Sempre me disseram que era perigoso tomar banho (praia, piscina ou duche) durante a digestão, ao ponto de uma vez um colega meu ter tido um ataque de choro quando foi empurrado para a água por um amigo após o almoço. Já adulto, percebi que isso era um mito. Tive uma infância inocente, em que acreditava no Ratinho dos Dentes, até ser gozado em plena turma após contar o que me tinha acontecido nas férias, e um colega mais apiedado me explicar que eram os meus pais quem me deixava o dinheiro debaixo da almofada. E boa parte da minha vida achei que tectos eram superfícies que formam a parte superior das habitações, e que tetos eram a forma burgessa como nos referíamos aos seios das nossas colegas de escola. Cresci a usar ambos de forma bem distinta, até que, certo dia, já adulto, começaram a soar as pontadas de uma contagem decrescente após a qual tetos poderia ou não fazer-me passar por burgesso, e tectos me mereceria possivelmente a classificação de retrógrado.
É uma coisa estranha, este Acordo Ortográfico. 29 anos após ter sido assinado, restam ainda dois países no mundo lusófono que ainda não aderiram, e os restantes parecem não saber bem o que fazer com ele e qual o seu propósito. Eu próprio confesso que não acompanhei de perto o processo inicialmente e ainda hoje me questiono quanto ao porquê. Foi o Ministério dos Negócios Estrangeiros que se sentiu atraído pelos reais do mercado editorial brasileiro? O Ministério da Educação e Cultura que achou que o haver factos e fatos era um impedimento à aprendizagem do português da parte de estrangeiros?
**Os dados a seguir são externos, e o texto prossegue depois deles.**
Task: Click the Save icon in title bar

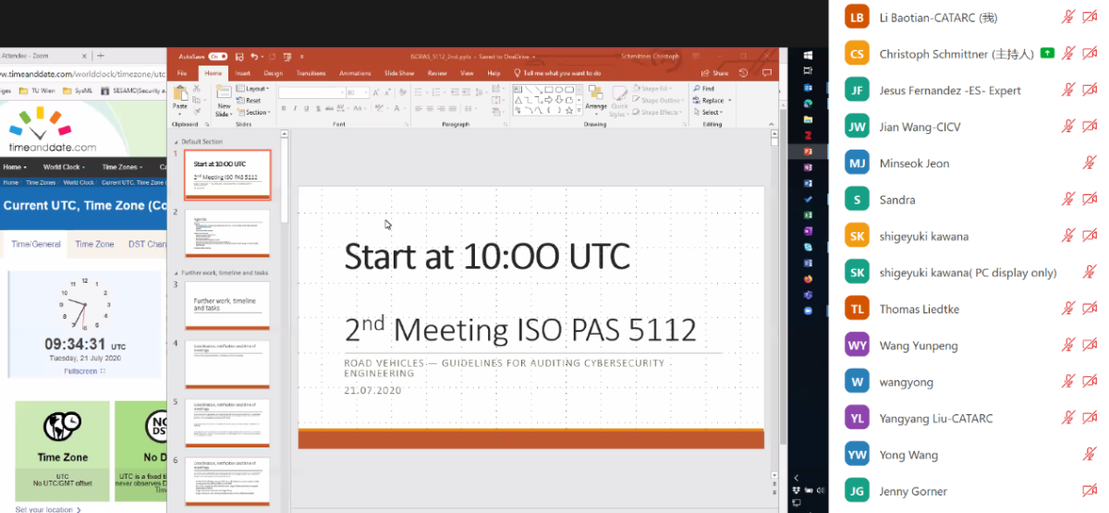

A Academia das Ciências de Lisboa que achou inaceitável o haver duas ortografias distintas para o português, certamente assustada com os efeitos deletérios que isso teve para a língua mais falada do mundo, o inglês?
Estou certo de que tudo isto já foi amplamente discutido por quem de direito e ignorado por quem de torto, mas a sério que continuo sem perceber. O Regras que ensinam a maneira de escrever a orthographia da língua portuguesa, de Pêro de Magalhães Gândavo, procurava aproximar mais o português do latim, numa abordagem dita civilizadora e edificante das gentes. Em sentido inverso, as tentativas de reformas ortográficas (que culminaram na de 1911) visavam afastar o português dos étimos latinos e gregos, o que resultou em Portugal com uma ortografia reformada e o Brasil a manter a ortografia de base etimológica. Mais tarde, foram sendo promulgadas alterações em ambos os países, para reduzir as divergências ortográficas entre os dois, o que veio a desaguar no Acordo Ortográfico como hoje o conhecemos, um tratado convencional que nos trouxe pérolas como o caso da palavra receptor, que mais parece um jogo das cadeiras ortográfico. Basicamente, como sempre o faz, o pensamento académico pós-modernista propôs-se a resolver um problema que não existia, criou um que escusava de existir, e apenas existe porque se escusa a criar, limitando-se a distorcer (ou, vá, reinterpretar).
A nível profissional, o Acordo não mudou a minha forma de escrever nem de traduzir. A Presença aderiu e, após sucessivas operações de charme, lá me persuadiu a ter subsequentes edições dos meus livros na nova grafia, porque Plano Nacional de Leitura e tal e coiso. No entanto, com os meus manuscritos, fui só mesquinho e decidi dar mais trabalho aos revisores, entregando livros escritos “como deve ser” e deixando para outros o trabalho de eliminar consoantes mudas ou andar à caça de hífenes. Mesmo os meus correctores ortográficos continuam a ser das variantes pré-AO (desde já, o meu obrigado aos beneméritos que os mantém). Já no caso da tradução, tenho-me fiado na minha capacidade de retenção de vocábulos para não me enganar com apocalíticos, heroicos e com o imperativo do verbo parar, mas também tenho instalada uma extensão para me certificar de que segue tudo nos conformes.
Em suma, tal como na questão das redes sociais, trabalho com um handicap só porque me oponho a algo. Algo que tenho esperança que venha a deixar de existir. Pode parecer pedante, mas tem a vantagem de manter a minha grafia consistente, ao contrário de muitos que, tal como eu, cresceram a escrever de uma certa forma, mas, ao contrário de mim, procuraram adoptar a nova e acabaram por criar uma terceira, em que usam elementos de ambas em comunicações do dia-a-dia. Quem sabe, daqui a alguns anos, talvez venha a ser essa a forma orgânica como a grafia do português acaba por evoluir – não por imposição, mas pela natural adopção dos falantes e escreventes.